Reducing Hardware Supply Chain Risk
Through its activities, the TF identified “multiple economic and security risks associated with equipment components that may be untrusted, compromised, or subject to availability risks.” Further, in considering lessons learned from the COVID-19 pandemic, the TF concluded that “customers need more visibility into upstream supply chain constraints such as single-source or single-region ‘sub-tier’ suppliers.”
HBOM Use Cases
The Framework includes various use cases (UCs) addressing wide SCRM issues, from compliance and security to availability.
- Compliance – Situations which assess the product’s compliance with rules and regulations. These scenarios will assess the adherence to internal, industry, and customer requirements.
- Within scope are UCs involving compliance to government-related rules and regulations, such as the Fiscal Year (FY) 2019 National Defense Authorization Act (NDAA) Sec. 889, which prohibits the government from obtaining video surveillance and telecommunications equipment from specific entities, subsidiaries and affiliates.
- Security - Scenarios that evaluate the product’s security risk based on the exposure to known vulnerabilities and/or high susceptibility to untrusted entities/geolocations.

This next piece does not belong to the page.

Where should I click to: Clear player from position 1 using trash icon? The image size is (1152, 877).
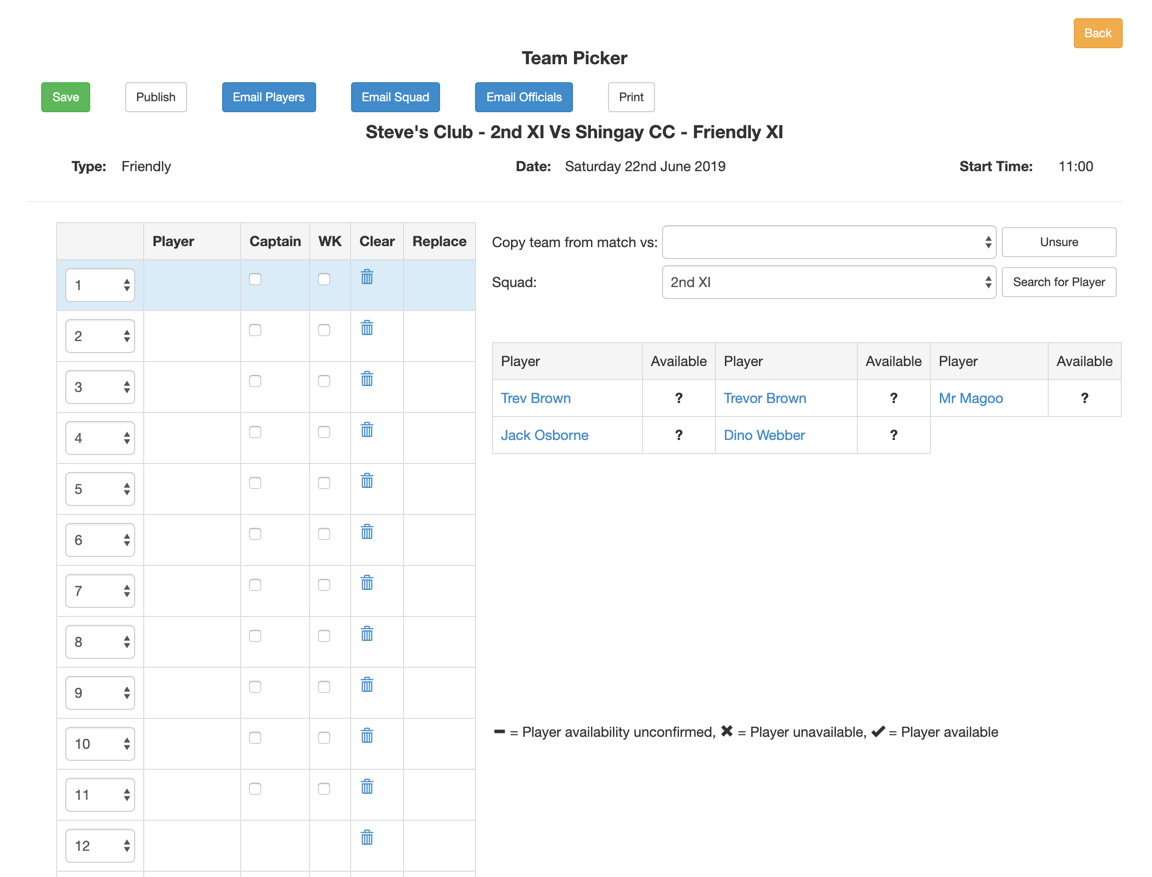[x=366, y=276]
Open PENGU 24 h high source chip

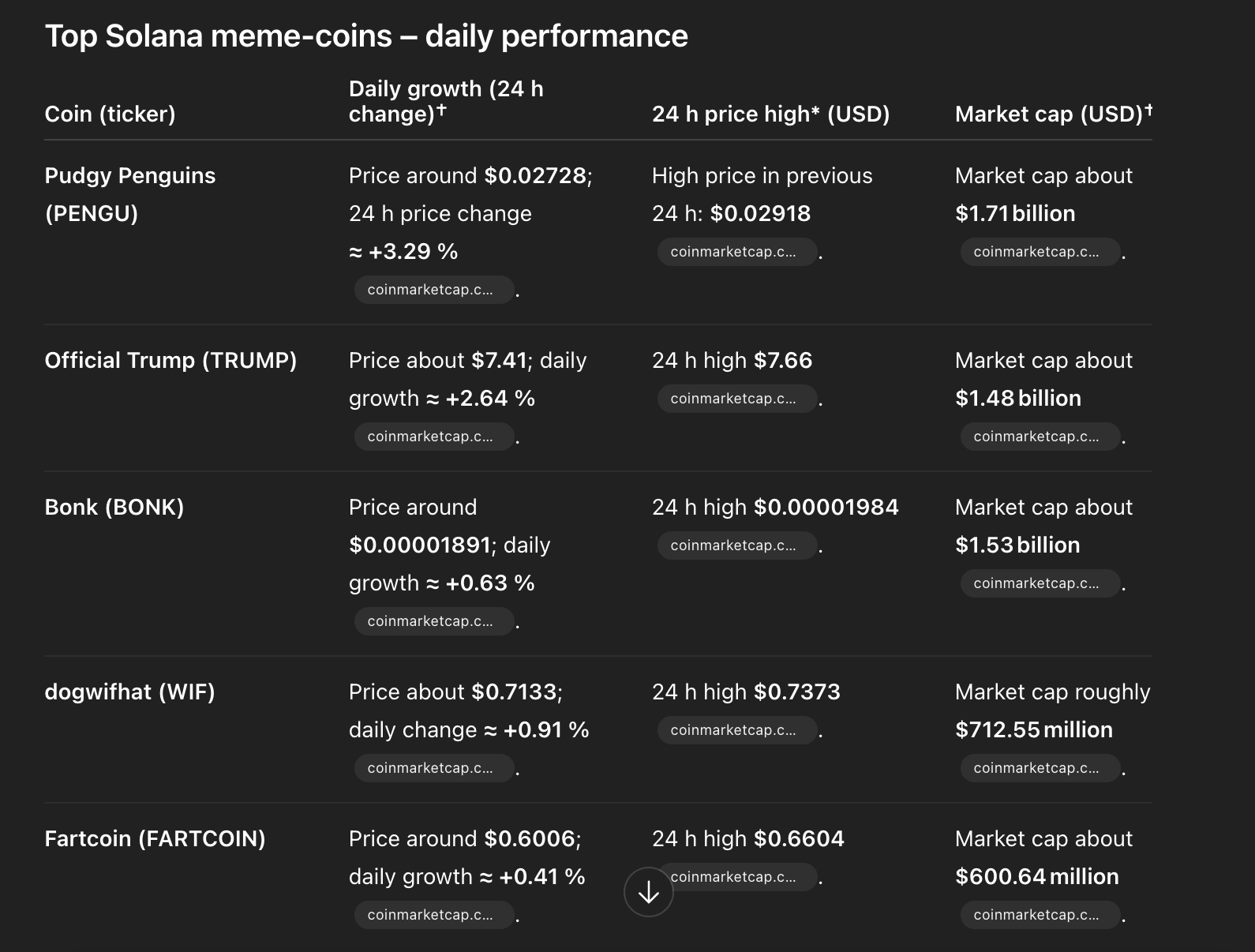pos(736,252)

- Availability - Conditions that assess product impacts from world events and supply chain diversification (or lack thereof).
The Framework also includes additional appendices laying out a suggested HBOM Format (Appendix B) to ensure consistency and ease of production and use. A Data Field Taxonomy (Appendix C) provides a taxonomy of component/input attributes that may be used. Potential Enhancements and Add-Ons (Appendix D) outlines topics to be addressed in future guidance as it evolves, including addressing component part and entity resolution challenges, where multiple identifiers can be used for the same part, and/or a generic identifier can be used to reference multiple parts.
The latest framework comes on the heels of CISA’s Open Source Software Security Roadmap to drive the secure usage of open source software (OSS) within the federal government and beyond. The White House’s National Cybersecurity Strategy Implementation Plan includes a priority to increase secure-by-design software and hardware practices. CISA is charged with driving the development and adoption of secure-by-design and secure-by-default software and hardware practices across the private sector by the end of FY 2024.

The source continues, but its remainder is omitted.